In the face of racism and islamaphobia, workers, young people and pensioners must be able to make their voices heard.

We need a real opposition of the left against the government and the bosses which draws together all those who want to struggle.

Who is fighting for these interests at the moment? To the left of the PS there are several political forces.

In 2012, the candidacy of Jean-Luc Mélenchon for the Left Front, was widely supported and a whole section of the population still looks on him positively.

Today, if the Left Front wants to put up real opposition to current policies, it should take advantage of its position and appeal to all those who want to oppose the government to fight and make a broad call for organising and building the struggles.

Divisions

But the Front de Gauche (Left Front) is under severe pressure. As local and European elections approach in the spring of next year, the Left Party and the Communist Party are divided on important issues.

The Communist Party justifies the idea of an electoral alliance with the ruling Socialist Party (in Paris, for example) by saying they aim to push the SP back to the left.

But if the latter could go back, it would only be under pressure from mass mobilisations, not under the impact of an election result.

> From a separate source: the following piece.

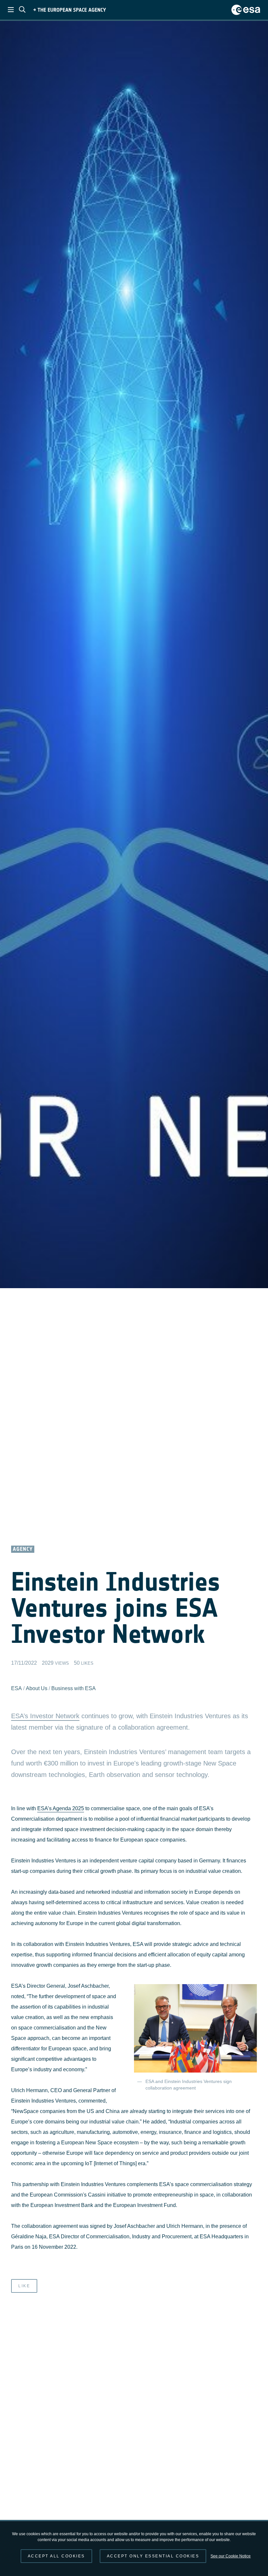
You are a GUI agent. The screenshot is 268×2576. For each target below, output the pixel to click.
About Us (36, 1688)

Among the population, a large number of people reject this society of precarious jobs, of poverty, which leaves more than 25% of its young people unemployed and also dictates how to dress, who to love, what to think, while it is not even capable of providing the basic necessities of subsistence: work and shelter.

The causes of all this are exploitation, the rule of profit, it is in the foundations of the capitalist system. The struggle for a different society – a socialist society – is necessary.